Cosa sarebbe la vita senza i sogni? Senza quella scintilla che ti fa vedere possibile ciò che gli altri ritengono irrealizzabile. Che ti permette di scavalcare la realtà, immaginando un mondo diverso. Qualcosa che non c’è mai stato.
Paolo Mantovani era un sognatore. Uno che compra la Sampdoria nel 1979 e decide di farla competere con i potentati della Serie A. E che pian piano costruisce una squadra che possa rivaleggiare con chi dietro ha industrie nazionali e tifoserie che percorrono tutta la nazione.
Con lo spirito della formica, anno dopo anno, aggiunge tasselli e la squadra prende consapevolezza. Perché anche l’utopia ha bisogno di progetti credibili e non di sciupio di risorse. Così la Doria comincia a girare lo stivale con la fama che cresce. Guardata con rispetto come si guardano le squadre che nella bacheca lucidano l’argenteria.
A far crescere la meglio gioventù italiana. Con calma. Aspettando che la classe maturi. E creandogli attorno un ambiente che sappia di famiglia. In cui tu sei il buon padre. Pronto ad ascoltare tutti e ad avere sempre la parola giusta per creare concordia. Così anche quando arrivano gli squadroni a sputare miliardi per un giocatore, il giocatore dice no perché non si abbandona una famiglia.
Così la squadra si consolida. Non più oggetto di simpatia. Ma temuta. Con quei gemelli del gol che scambiano veloce al limite dell’area a far girare la testa a stopper e liberi.

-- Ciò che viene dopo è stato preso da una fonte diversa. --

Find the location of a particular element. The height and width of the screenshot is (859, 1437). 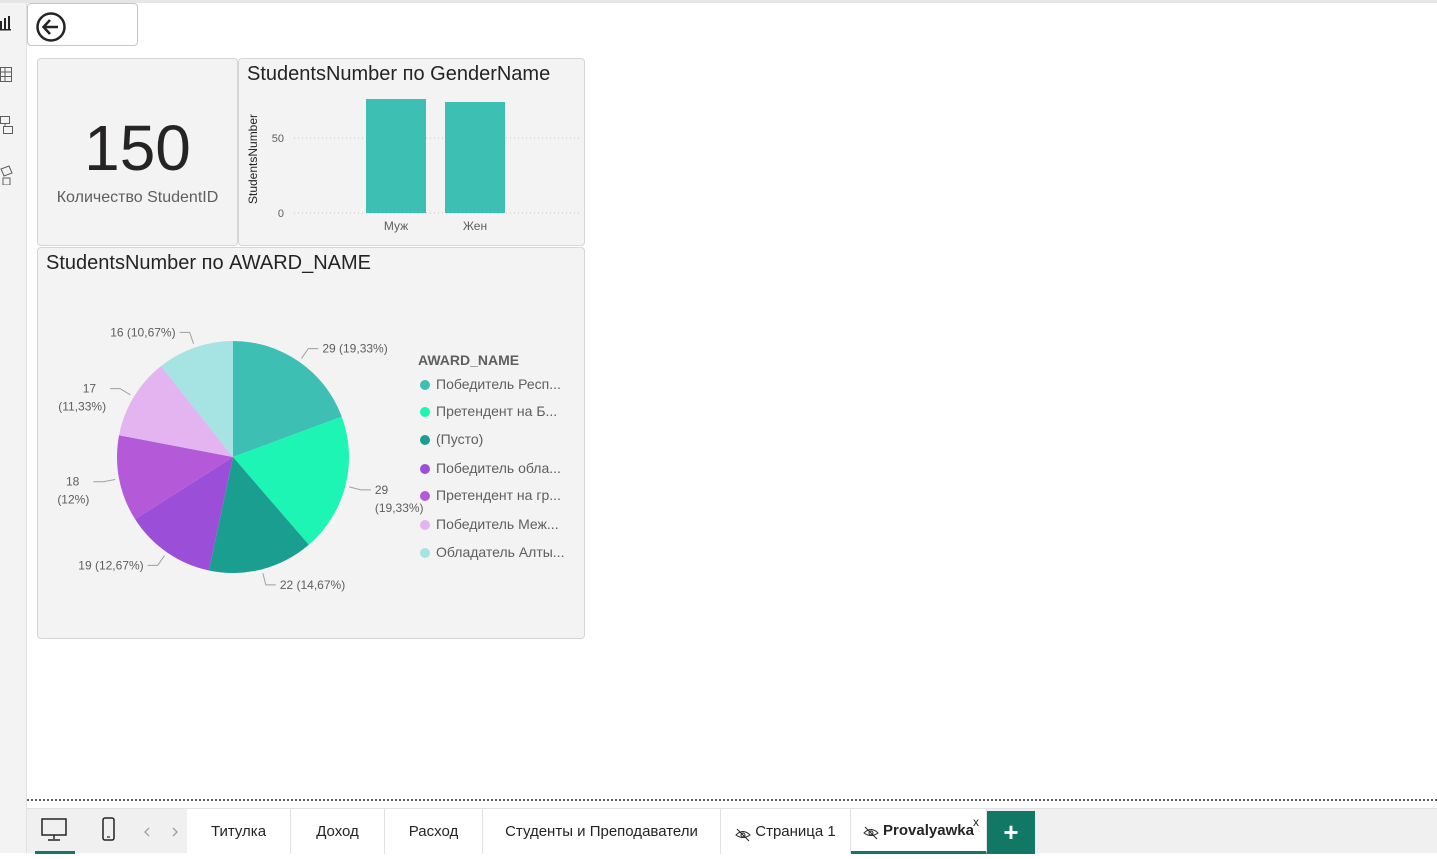

close-tab-button: x is located at coordinates (976, 822).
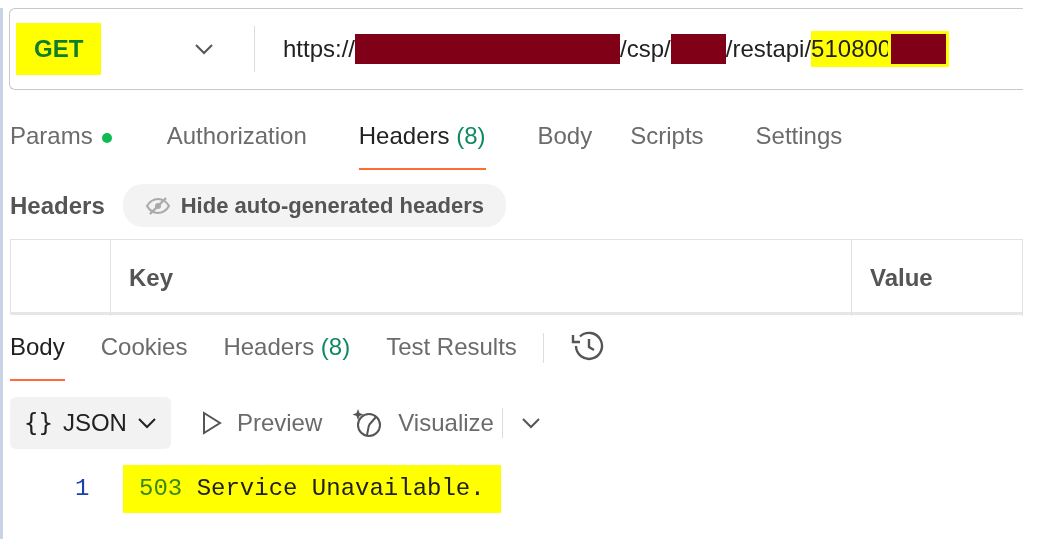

Tanto da arrivare l’anno del destino 1991. Scudetto. Una parola impronunciabile, quasi blasfema. A far venire le vertigini tanto è l’altezza. Ma così è. E la parte blucerchiata di Genova che, presa da disorientamento, ride e piange. In una sola espressione.
Perché il sogno quando si realizza ha i contorni dell’irrealtà.